» **Work order**: Omit the pictures and output every entry below exactly as written.
### Records provided
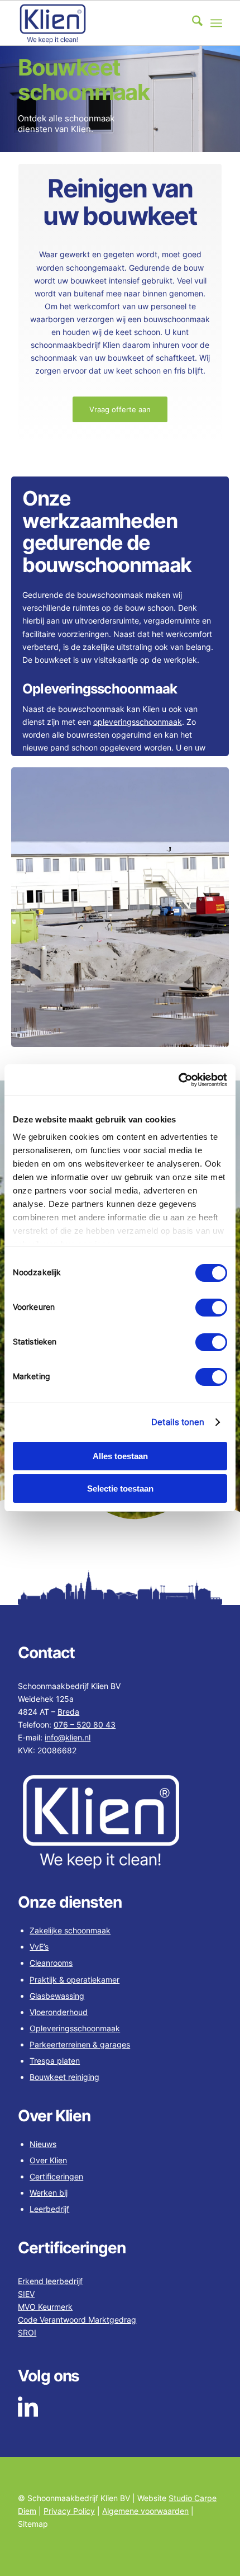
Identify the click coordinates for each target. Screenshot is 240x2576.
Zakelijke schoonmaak (70, 1930)
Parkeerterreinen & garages (80, 2044)
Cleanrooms (51, 1963)
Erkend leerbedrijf (50, 2281)
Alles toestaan (120, 1456)
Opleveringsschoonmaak (75, 2028)
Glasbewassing (57, 1996)
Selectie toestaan (120, 1488)
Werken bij (49, 2192)
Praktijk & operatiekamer (74, 1979)
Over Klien (48, 2160)
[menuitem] (192, 23)
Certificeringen (56, 2176)
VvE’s (39, 1946)
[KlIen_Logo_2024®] (99, 23)
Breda (68, 1711)
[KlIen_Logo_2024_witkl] (120, 1823)
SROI (27, 2332)
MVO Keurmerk (45, 2306)
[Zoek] (192, 23)
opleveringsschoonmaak (137, 721)
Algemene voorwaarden (145, 2511)
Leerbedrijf (49, 2209)
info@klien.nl (67, 1737)
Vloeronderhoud (59, 2012)
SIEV (26, 2294)
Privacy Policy (69, 2511)
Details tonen (177, 1422)
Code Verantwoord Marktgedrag (77, 2319)
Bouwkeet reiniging (64, 2077)
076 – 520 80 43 (85, 1724)
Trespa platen (55, 2060)
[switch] (211, 1308)
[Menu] (216, 23)
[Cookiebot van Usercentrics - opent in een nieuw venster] (178, 1080)
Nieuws (43, 2144)
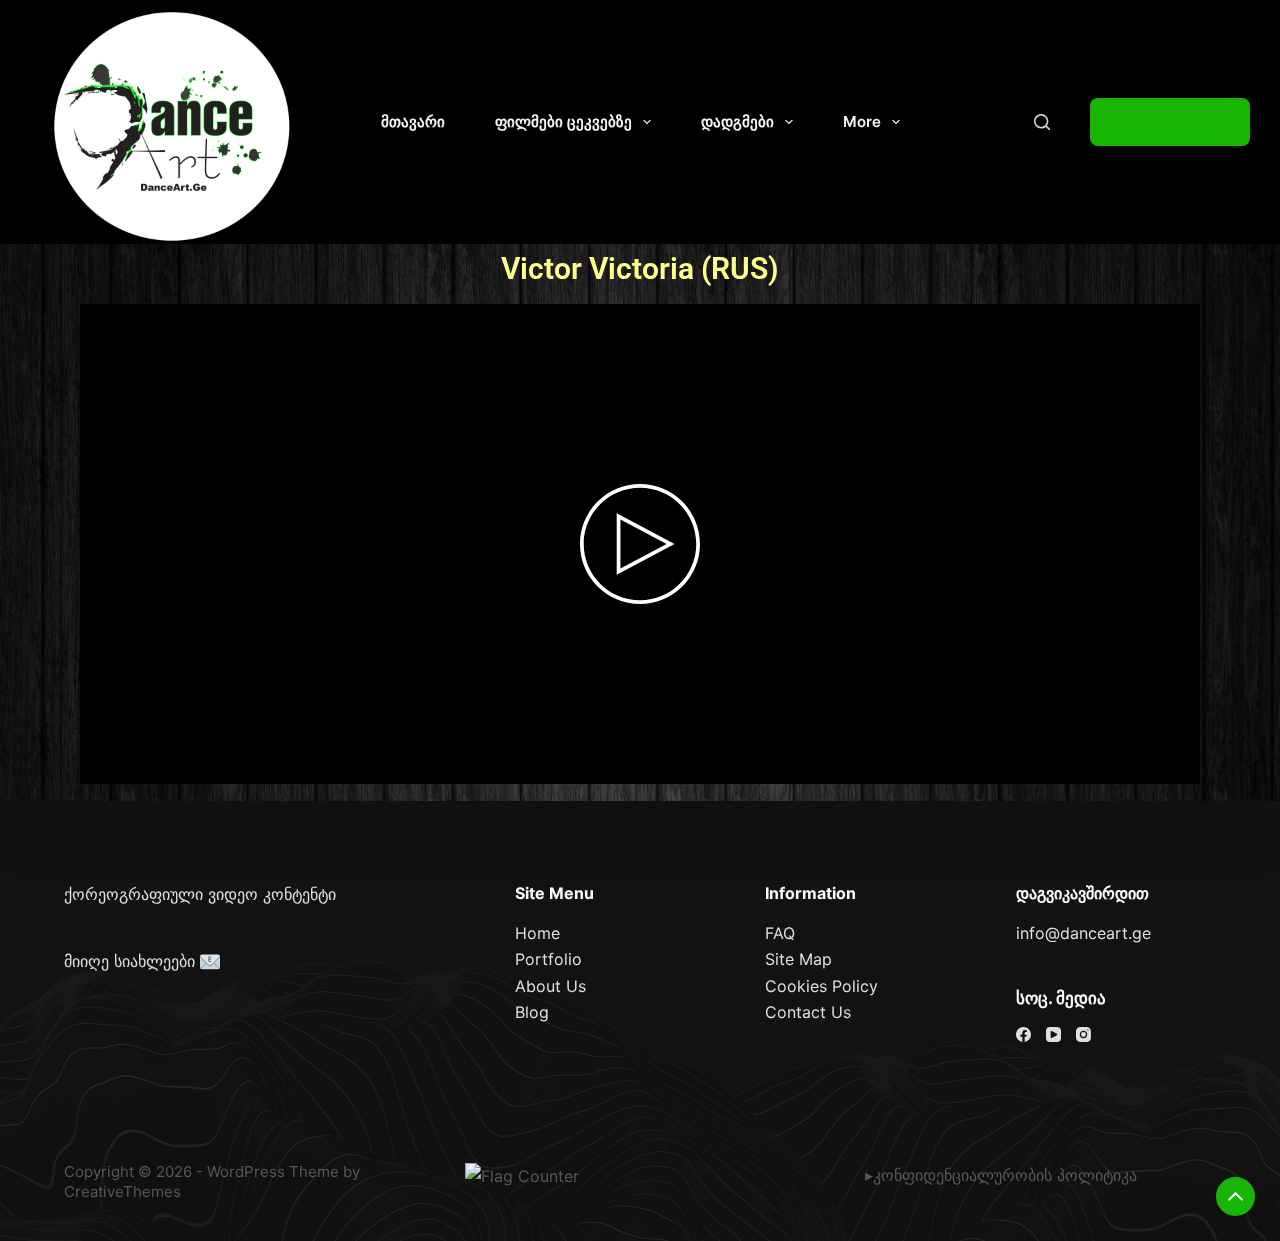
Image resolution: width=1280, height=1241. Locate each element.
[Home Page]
######
» **Task answer**:
Identify the click coordinates for each target. Screenshot is 240x2576.
Zakelijke schoonmaak (70, 1930)
Parkeerterreinen & garages (80, 2044)
Cleanrooms (51, 1963)
Erkend leerbedrijf (50, 2281)
Alles toestaan (120, 1456)
Opleveringsschoonmaak (75, 2028)
Glasbewassing (57, 1996)
Selectie toestaan (120, 1488)
Werken bij (49, 2192)
Praktijk & operatiekamer (74, 1979)
Over Klien (48, 2160)
[menuitem] (192, 23)
Certificeringen (56, 2176)
VvE’s (39, 1946)
[KlIen_Logo_2024®] (99, 23)
Breda (68, 1711)
[KlIen_Logo_2024_witkl] (120, 1823)
SROI (27, 2332)
MVO Keurmerk (45, 2306)
[Zoek] (192, 23)
opleveringsschoonmaak (137, 721)
Algemene voorwaarden (145, 2511)
Leerbedrijf (49, 2209)
info@klien.nl (67, 1737)
Vloeronderhoud (59, 2012)
SIEV (26, 2294)
Privacy Policy (69, 2511)
Details tonen (177, 1422)
Code Verantwoord Marktgedrag (77, 2319)
Bouwkeet reiniging (64, 2077)
076 – 520 80 43 (85, 1724)
Trespa platen (55, 2060)
[switch] (211, 1308)
[Menu] (216, 23)
[Cookiebot van Usercentrics - opent in een nieuw venster] (178, 1080)
Nieuws (43, 2144)
Image resolution: width=1280, height=1241. Locate each element.
[Home Page]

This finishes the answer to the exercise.